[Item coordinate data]

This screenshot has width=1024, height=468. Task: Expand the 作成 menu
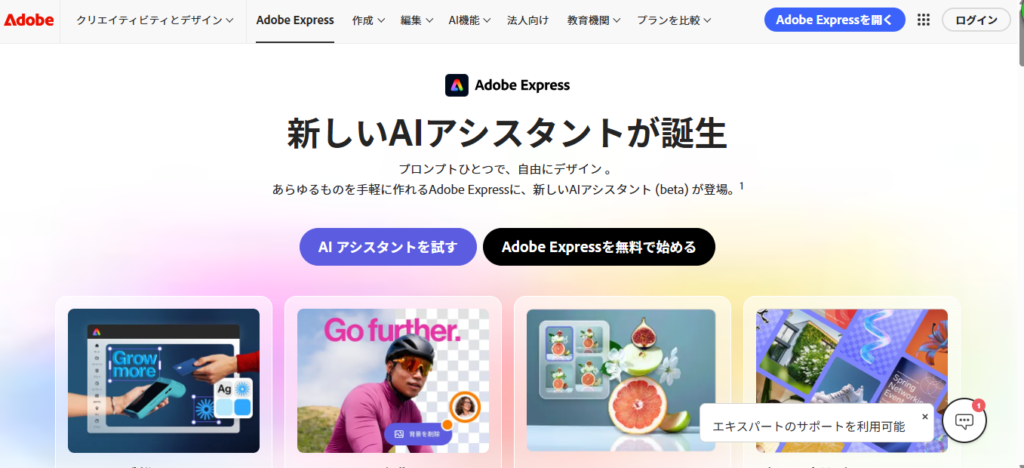point(368,20)
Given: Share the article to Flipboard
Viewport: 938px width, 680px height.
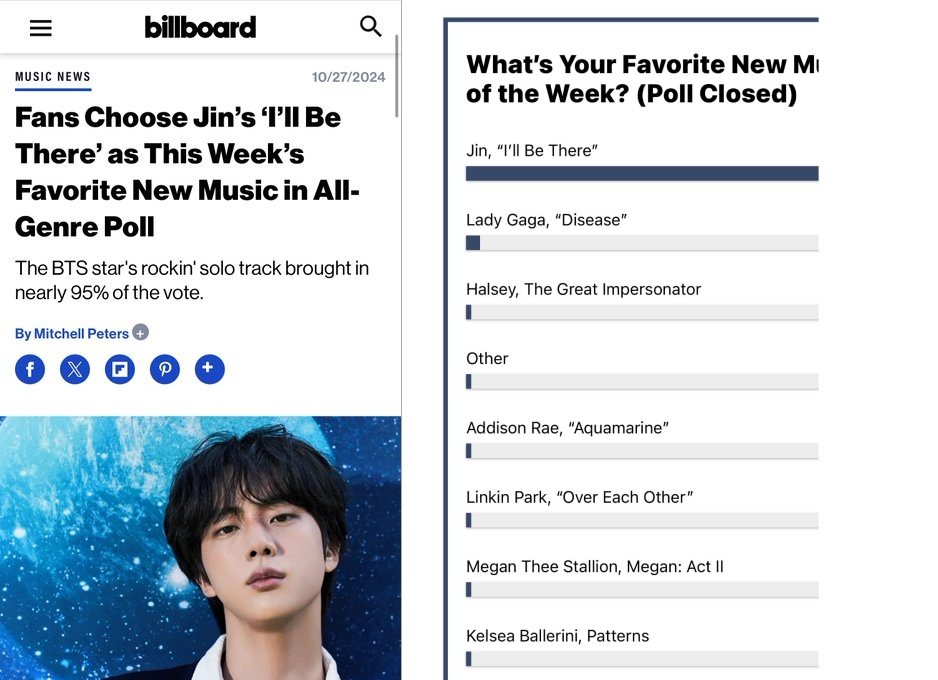Looking at the screenshot, I should [x=120, y=370].
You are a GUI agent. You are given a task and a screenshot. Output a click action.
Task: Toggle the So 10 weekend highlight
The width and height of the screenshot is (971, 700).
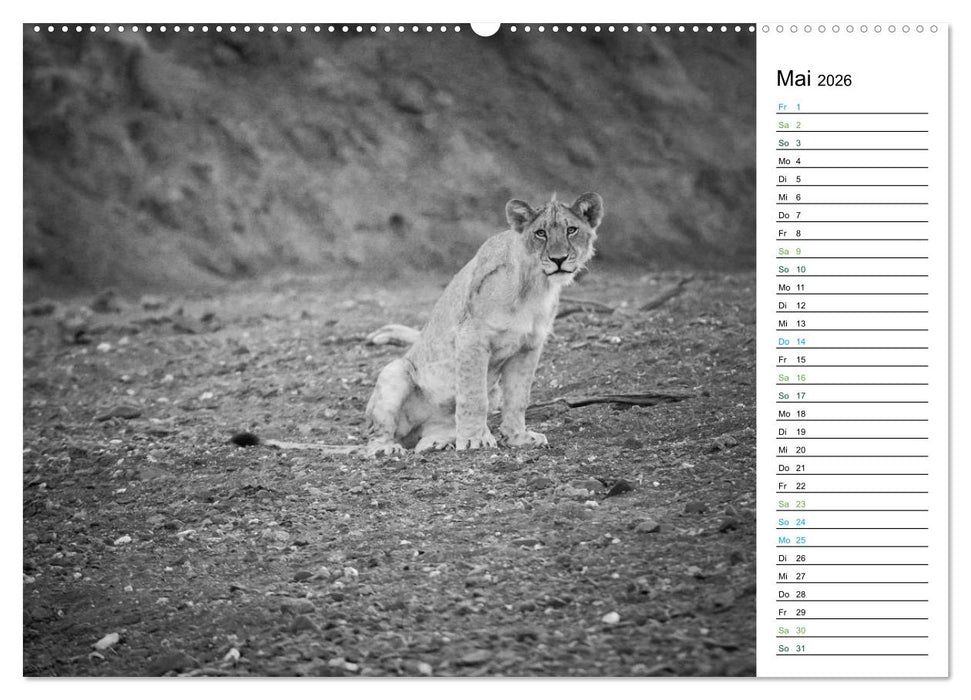790,271
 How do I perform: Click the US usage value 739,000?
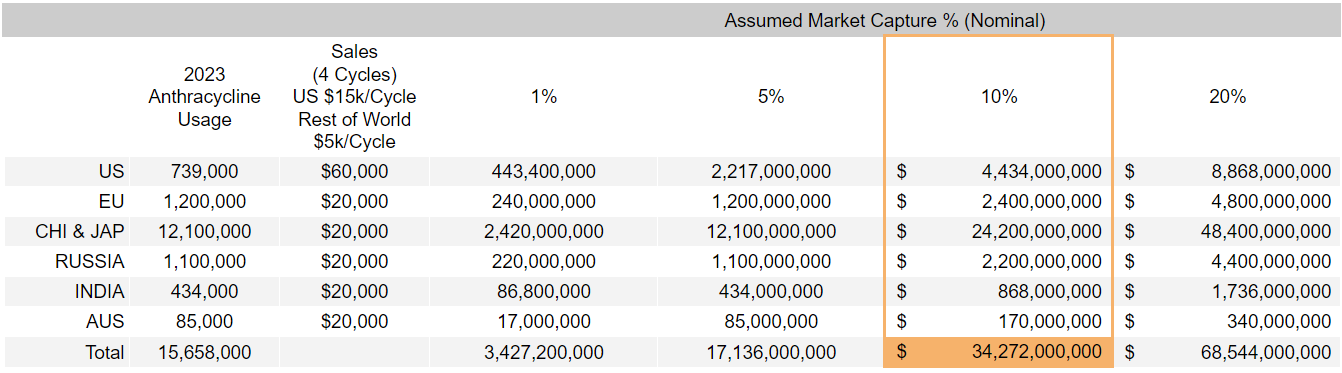point(204,172)
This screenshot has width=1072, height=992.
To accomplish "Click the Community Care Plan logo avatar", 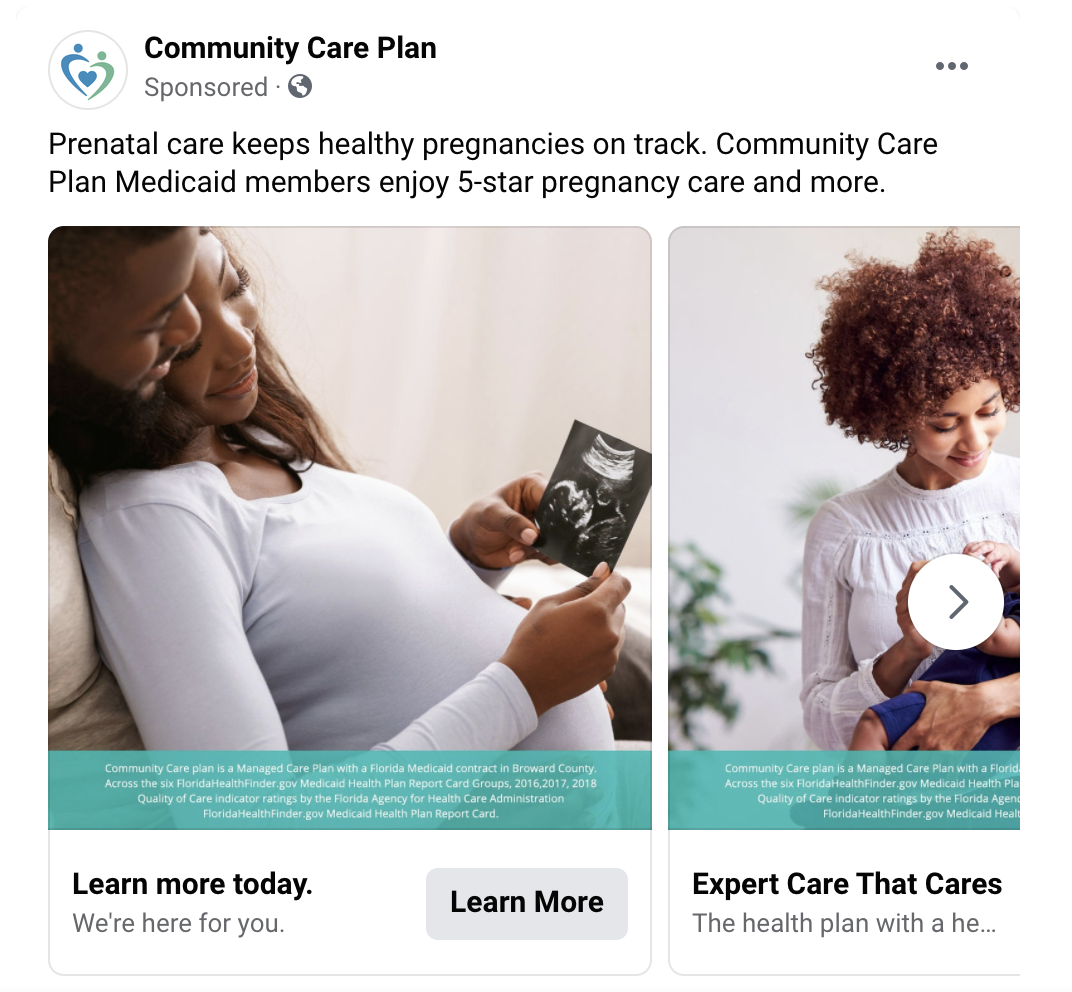I will (88, 70).
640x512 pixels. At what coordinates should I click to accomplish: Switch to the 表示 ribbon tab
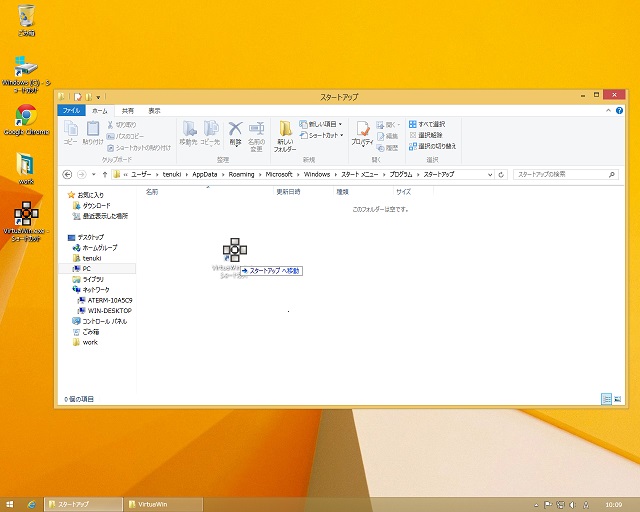(154, 110)
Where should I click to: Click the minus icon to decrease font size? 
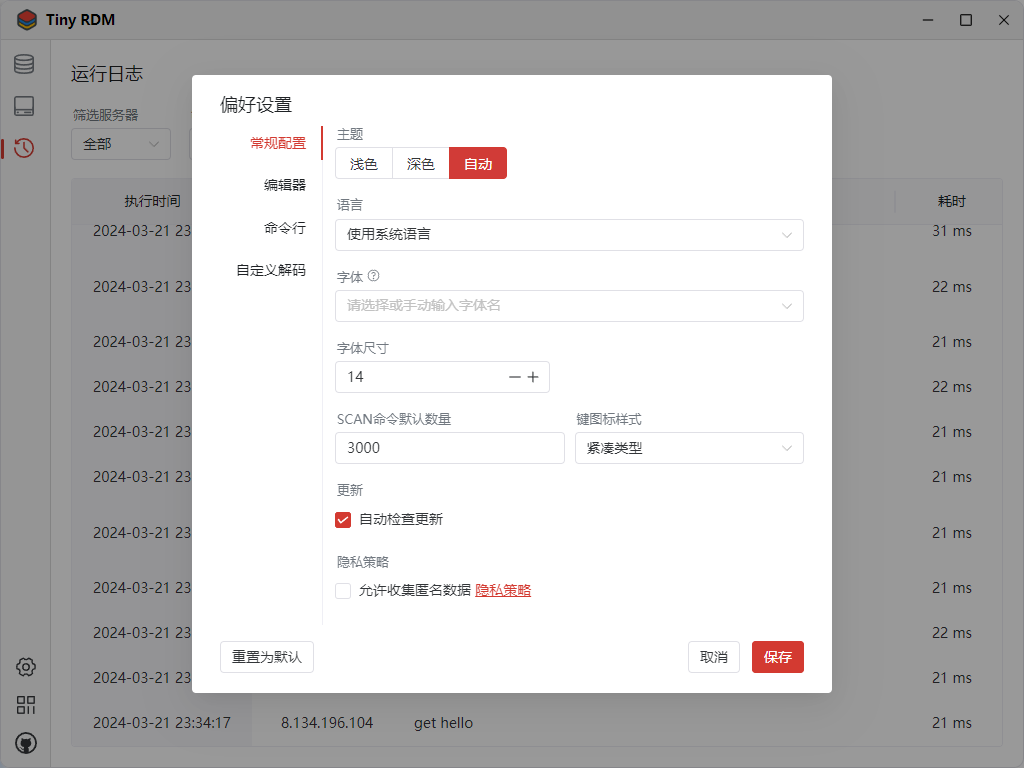pos(515,377)
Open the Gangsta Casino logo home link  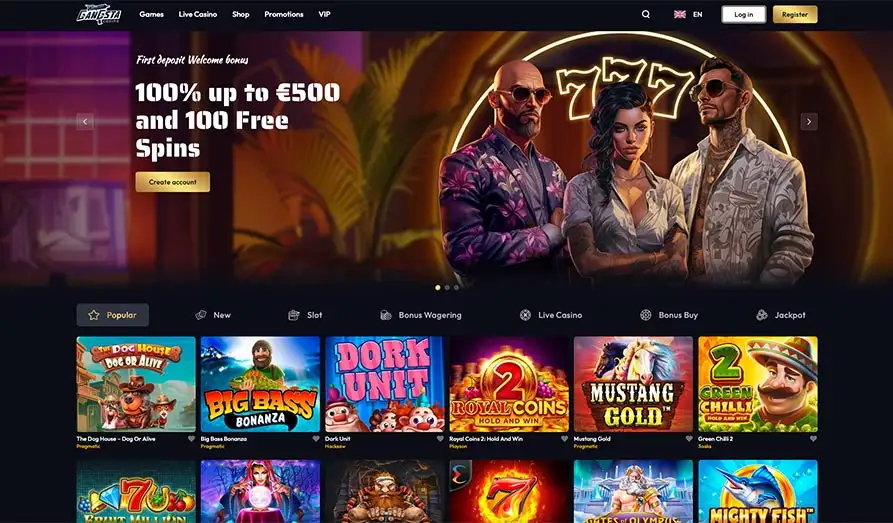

# EXERCISE AIM
Count the lines of the entries above that contain the string "This", and give only the number.

# COMPLETE OUTPUT
2